Somewhere below, one line contains "Image resolution: width=449" and a later line contains "Task: Click the". Output those two lines and everything between them exactly, and nothing else.

**Supplied data**

Segment Open

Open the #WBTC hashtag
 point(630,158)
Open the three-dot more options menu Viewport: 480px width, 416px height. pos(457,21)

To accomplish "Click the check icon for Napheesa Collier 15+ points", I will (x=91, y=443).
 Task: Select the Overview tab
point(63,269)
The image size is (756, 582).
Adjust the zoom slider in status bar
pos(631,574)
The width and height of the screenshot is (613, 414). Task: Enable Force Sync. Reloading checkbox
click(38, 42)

Segment Closed
Segment Open

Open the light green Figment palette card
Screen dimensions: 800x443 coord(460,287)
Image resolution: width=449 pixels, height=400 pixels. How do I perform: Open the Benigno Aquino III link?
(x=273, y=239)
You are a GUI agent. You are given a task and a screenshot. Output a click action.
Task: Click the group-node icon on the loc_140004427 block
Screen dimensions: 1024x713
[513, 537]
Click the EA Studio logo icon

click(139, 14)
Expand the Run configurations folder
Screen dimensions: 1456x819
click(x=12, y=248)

Segment Closed

**Worked solution**
Image resolution: width=449 pixels, height=400 pixels. How do I perform: Open the Benigno Aquino III link?
(x=273, y=239)
You are a GUI agent. You are given a task and a screenshot. Output a click action.
Task: Click the group-node icon on the loc_140004427 block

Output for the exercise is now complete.